I'll use this issue to describe the current behaviour and outline the changes needed.
Background
OSRM converts the OSM node-based graph (NBG) into an edge-based graph (EBG) for performing routing searches.
A node in the EBG represents a compressed edge from the NBG.
An edge in the EBG represents a turn from one NBG compressed edge onto another.
OSRM also generates a reverse graph for searching backwards from the target (we'll ignore the algorithm optimization details for now).
The edge weight in the EBG is the cost of traversing the NBG source edge and the accompanying turn cost onto the NBG target.
As an example, a simple one-way road loop would have the following edge-based search graph and edge weights.
Snapping Input Locations
OSRM takes the waypoint input locations and snaps them to a position on the OSM geometry.

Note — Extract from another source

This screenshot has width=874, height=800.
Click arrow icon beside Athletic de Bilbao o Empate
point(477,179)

The EBG nodes representing OSM edges that the locations were snapped to are set as the source and target of the graph search.
Running the search
To get the correct result when running the search, we have to consider that the EBG edges include the cost of the entire NBG edge geometry, whereas our input location will be snapped onto a position on the edge geometry, and so only performs a partial traversal of the first and last edge.
In the forward graph, we need to negatively offset the cost from the start of the geometry to the source position, as any search path from this EBG node will include the entire cost of the geometry traversal.

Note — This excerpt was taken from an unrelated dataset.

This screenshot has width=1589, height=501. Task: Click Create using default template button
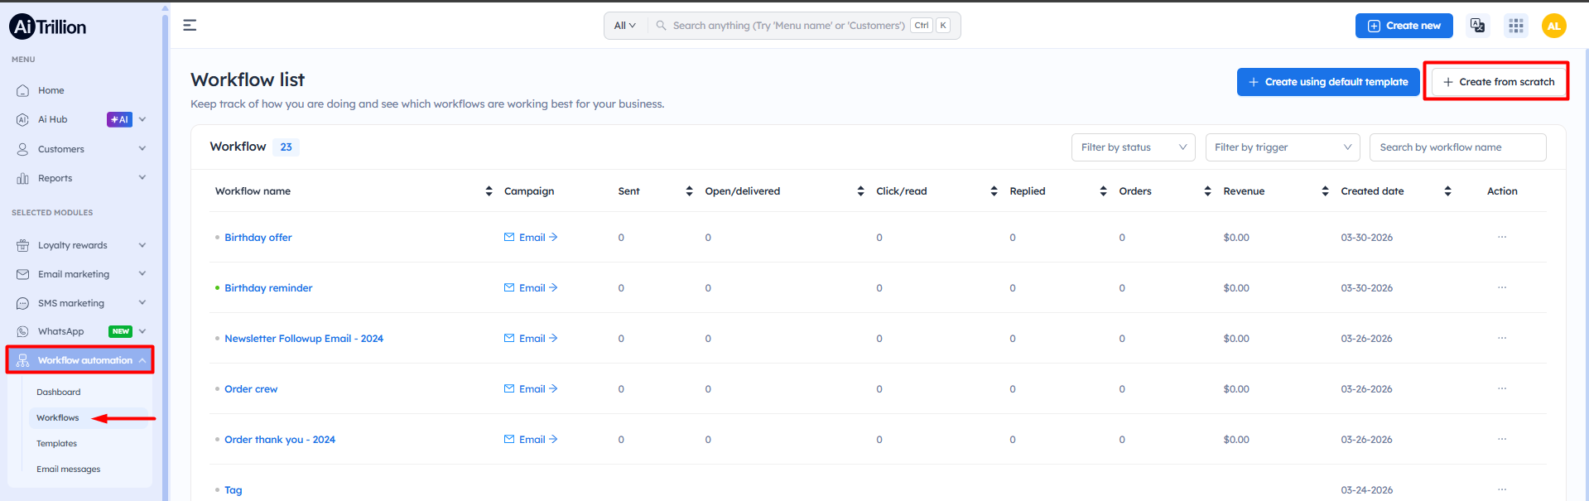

Conversely, the reverse graph needs to positively offset the cost from the start of the geometry to the target position, as none of the cost of the EBG geometry represented by the NBG node will be included in any reverse search path.

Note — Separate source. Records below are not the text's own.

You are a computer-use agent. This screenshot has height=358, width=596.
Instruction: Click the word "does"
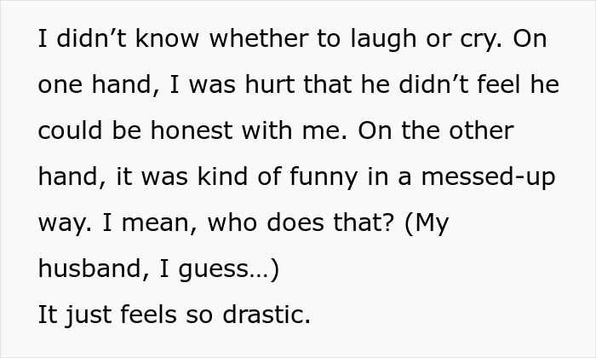coord(295,222)
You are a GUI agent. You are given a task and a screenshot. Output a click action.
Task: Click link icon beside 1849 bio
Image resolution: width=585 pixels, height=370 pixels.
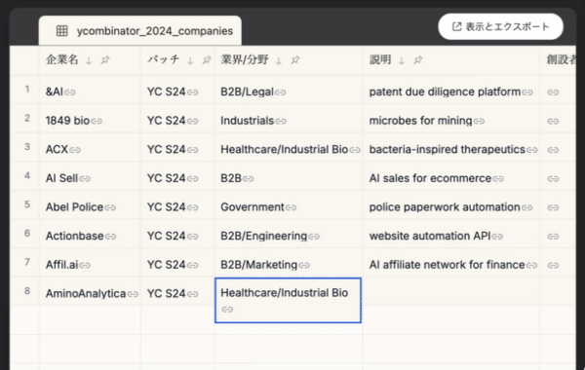pos(97,121)
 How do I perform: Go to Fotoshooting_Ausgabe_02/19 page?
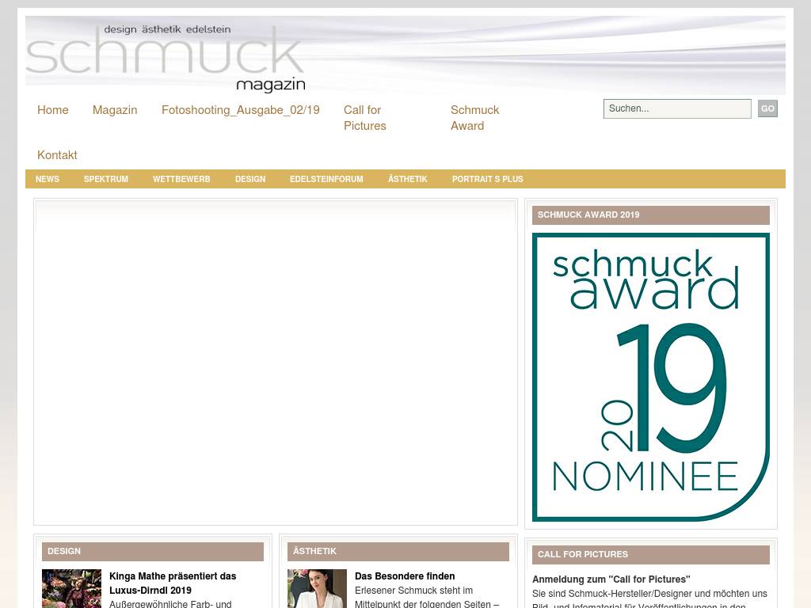[x=241, y=110]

Making the current example more concrete, lets assign each OSM edge to have edge cost 10 and turn cost 1,
The source is snapped to edge_1 with offset cost of 1, target snapped to edge_3 with offset cost 2.
Running the forward and reverse searches with the initial negative and positive offsets, will lead to the correct route cost being found.
Edge cases
For the most part, this use of source and target offsets works for calculating the correct route cost.
The main edge-case is when the source and target snap to the same edge geometry. If source is "downstream" from the target, we would compute a negative route cost.
Assuming we don't allow negative edge weights (OSRM doesn't), this is easy to handle.
If the sum of forward and backward costs is negative, and we see this at a source or target node, we know we're dealing with this edge-case.
The solution: continue the search in both directions from this node.
Forcing loops
The more complicated edge-case is when dealing with routes with via-waypoints. In cases where we don't allow u-turns, we need to include the route cost up to the current waypoint to correctly identify the optimal route to the subsequent waypoint.
This means that even if the source is downstream of the target, the initial starting cost will most likely be positive, as the cost of the previous section of the route will be larger than the negative offset. Therefore, the negative search cost check is insufficient, we need something that "forces a search" at this node.
The criteria for identifying whether we need to "force a search" is simple enough
And this is what OSRM does. It identifies the nodes that match these critieria as a pre-search step
osrm-backend/src/engine/routing_algorithms/routing_base.cpp
Lines 6 to 18 in 7ebd21f
and forces a search on these nodes during the search phase.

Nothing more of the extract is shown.